Wie Bern den Spagat zwischen Partizipation und Datensicherheit meistert
Welche Chancen bietet die Digitalisierung den Schweizer Behörden – und was muss beachtet werden? Jonathan Gimmel, Leiter Digital Stadt Bern, und Daniela Zryd, Kommunikationsfachfrau bei der Stadt Bern, geben einen Überblick über die aktuellen Projekte, mit welchen die Stadt Bern die Digitalisierung für eine effizientere Zusammenarbeit und einen verstärkten öffentlichen Diskurs nutzen will – und inwiefern die Berner Fachhochschule sie bei Themen wie «Open Government Data», «once-only» und «Augmented Intelligence» unterstützt.

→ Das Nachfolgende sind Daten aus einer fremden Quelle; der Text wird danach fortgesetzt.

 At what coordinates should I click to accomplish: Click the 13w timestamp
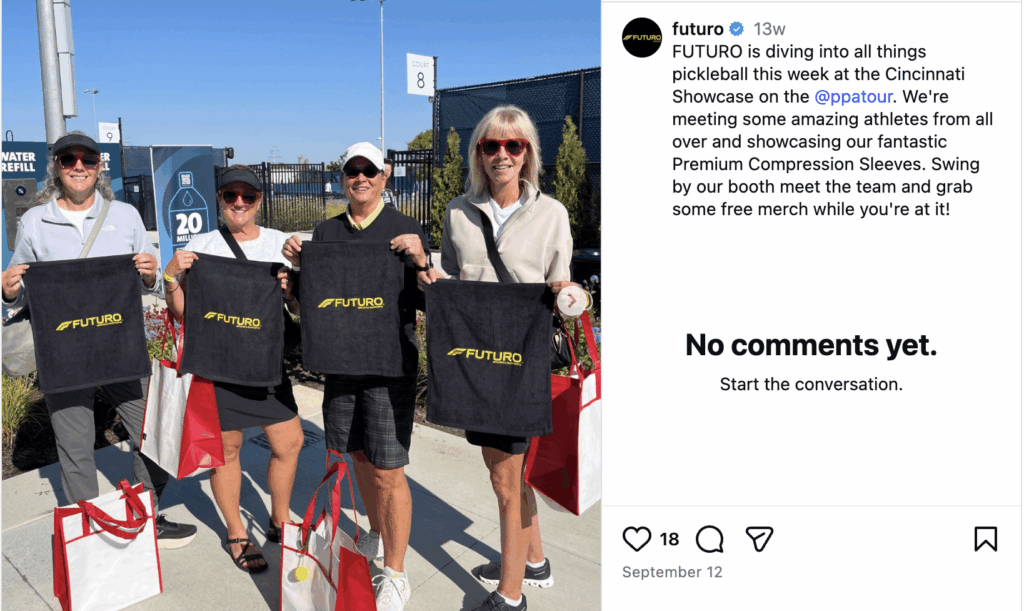click(x=769, y=29)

Chancengleichheit dank niederschwelligen Zugängen: Unter dem Motto «Einfach für alle» will Digital Stadt Bern in den nächsten Jahren den digitalen Service Public ausbauen und nutzenzentriert ausgestalten, um Menschen einfacher zu erreichen und den Dialog zu fördern. Dazu werden die städtischen Dienstleistungen Schritt für Schritt, im Sinne des digitalen Primats, aufgebaut. Im Dialog mit der Bevölkerung gilt das Prinzip «digital first», in der Stadtverwaltung selbst weitgehend «digital only». Im Zentrum bleibt dabei der Fokus auf eine inklusive Gesellschaft: Personen, die nicht digital unterwegs sind, erhalten einen bestmöglichen persönlichen Service. Gleichzeitig sollen alle sich in Bern aufhaltenden Menschen von der Digitalisierung profitieren können. So werden beispielsweise wichtige politische Anliegen mit digitalen Impulsen, wie E-Partizipation, «Open Government Data» oder digital nachhaltigen Innovationen begleitet.

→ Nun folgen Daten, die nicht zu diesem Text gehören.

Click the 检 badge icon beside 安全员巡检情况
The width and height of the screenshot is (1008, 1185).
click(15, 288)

In Zusammenarbeit mit dem Institut Public Sector Transformation setzt die Stadt Bern in den nächsten Monaten und Jahren diverse Projekte und Initiativen um, um die Digitalisierung gewinnbringend in den Alltag von Verwaltungsmitarbeitenden und Stadtbewohner*innen zu integrieren. Eine Auswahl dieser Projekte wird nachfolgend vorgestellt.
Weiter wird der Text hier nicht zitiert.